My father, uncle, and I marinated our stomachs with whiskey while mourning, ignoring the fact that it was technically still morning. Any more booze would have been venom in our bloodstream. I told a corny joke about it being noon somewhere with a slurred delivery that only other drunkards would find humorous. We all laughed in unison.

The snowfall and our drinking eventually leveled off. Soon everyone else offered their sympathy and left us alone in our grief. We stared at the moist footprints that littered the floor. The silence inside the house was slightly disquieting. But we internalized the subtle sounds that did exist: the boards that creaked without provocation, the steady ticking of clocks, and the constant drone of an outdated refrigerator. These noises were present all along, but we had chose to ignore them, like they were an elderly chain smoking relative who recited the same stories until he passed away. Listening to our quiet remorse, we now yearned for those tales, unsure of whether we missed their content or concept.

The three of us lingered behind for a few hours, bickering over dirty dishes and cleanup duties. Once the chores were completed, we were not ready to leave. We were crippled with too many facts and not enough faith. Scared of my impending sobriety, I reclaimed the bottle of aged liquor that we had failed to finish earlier.

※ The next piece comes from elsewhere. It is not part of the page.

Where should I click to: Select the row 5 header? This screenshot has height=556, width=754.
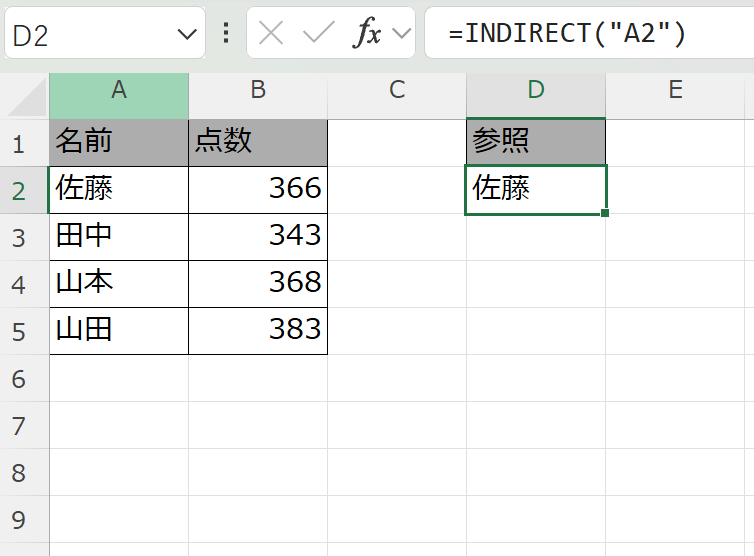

Bristling with nervous energy, we remained inside the cramped, fluorescent lit room. We each poured a glassful of fire, and then sat around playing a spirited game of crazy eights until both whiskey and sorrow disappeared.

Def Poet
01-20-2005, 01:03 AM
plus that is a hot ass story man, IMO it was put together flawlessly. is this a true story?

aplus
01-20-2005, 07:17 AM
naw, the emotions are related to my dad's passing, but it ain't tru story...my grandpa's would have been dead by the time I was born and I sure ain't been married to a white woman, not trying to be racist, just saying...

thanks for the feedback playboy...

Def Poet
01-20-2005, 09:32 AM
aight man still some hot sh*t

SuNsHiNe_BLuE
01-20-2005, 09:46 AM
you are truly talented...this is one of the best short stories i have ever read, the feeling was very real and the picture was easily painted thru your words...very well done!

brodch01
01-24-2005, 10:48 PM
"My uncle’s charred voice swallowed a stream menthol tears as he broke down."...
you might need an 'of' there... my only question is this... what about the grandfather lets him bring a woman into his family who won't last?... this isnt a plot-hole, the story can survive with it, its just something i was wondering about concerning his foresight... anyway, this wasnt my type of short story, i never really got an image of the grandfather, but the writing is phenomenal and engaging so i made it through without a hitch... impressive...

aplus
01-25-2005, 07:19 AM
brodch01, thanks for the catch on that "of", i missed that and I have read this story a thousand times...

yeah, I can see your point on the foresight thing. I guess I was just trying to show how he was accepting to all people and not running the grandparent intuition thing into it. if I was trying to write a longer story, I might would change it, but I was really trying to keep this under 1000 words...good point though, thanks for the crit, that was something I hadn't thought of...

aplus
01-25-2005, 07:20 AM
and you are right, I probably needed/need to add an image of the grandfather.